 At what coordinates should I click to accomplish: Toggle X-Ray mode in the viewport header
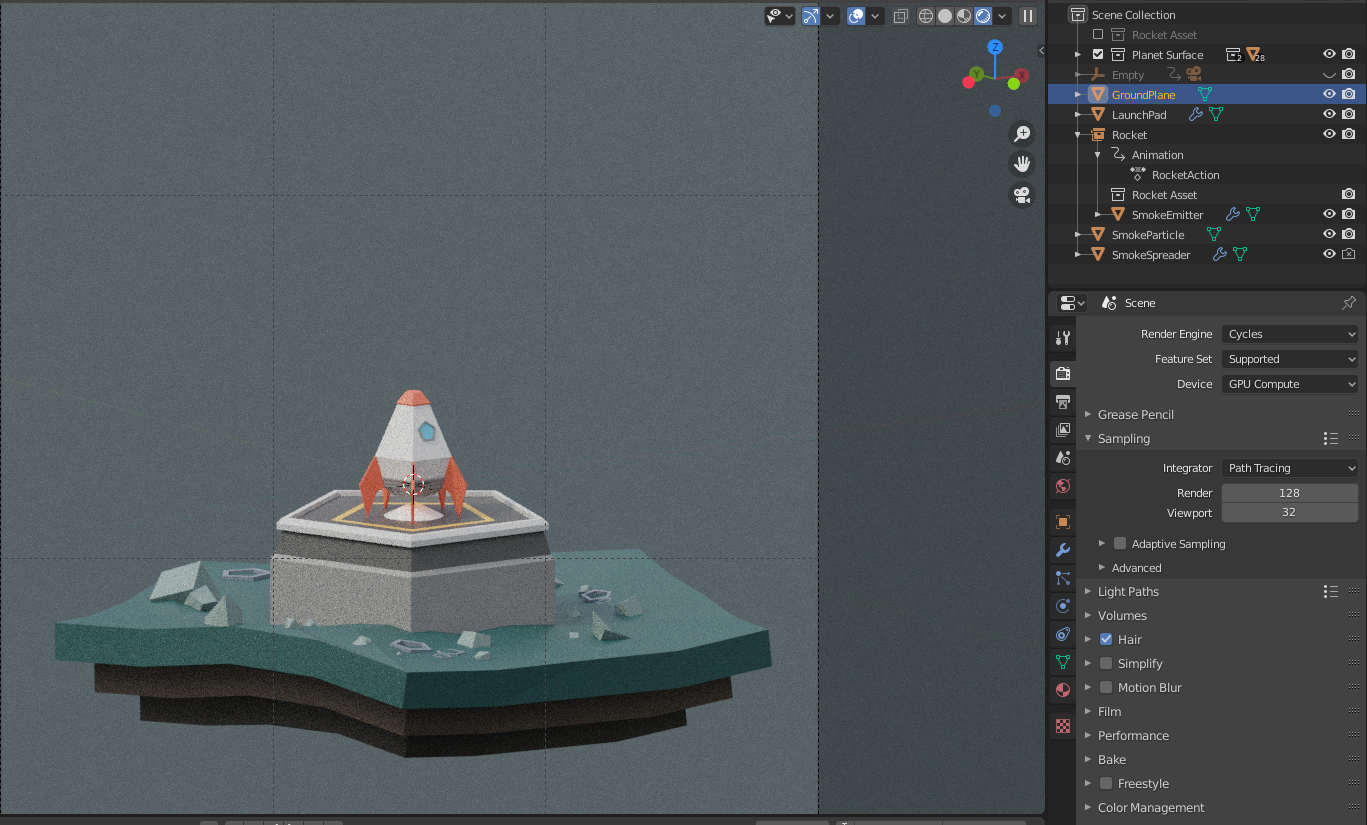coord(899,16)
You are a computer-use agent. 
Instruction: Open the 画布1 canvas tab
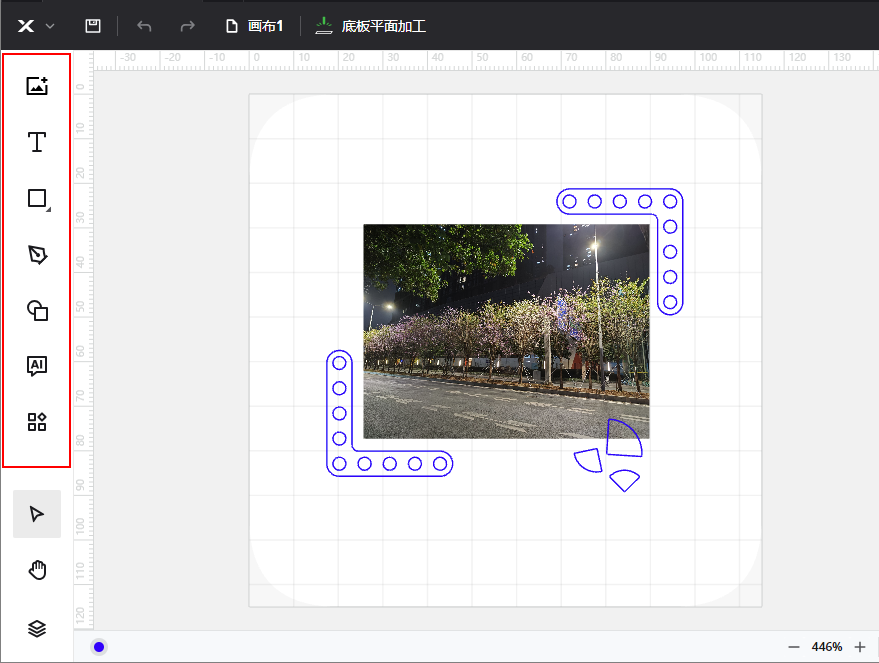pos(255,26)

== == ==

Brief =
Convert the data above into a JSON list of strings with one string per line, skipping any blank lines. Leave the pictures out.

Full response =
[
  " At what coordinates should I click to accomplish: Toggle X-Ray mode in the viewport header",
  "coord(899,16)",
  "You are a computer-use agent. ",
  "Instruction: Open the 画布1 canvas tab",
  "pos(255,26)"
]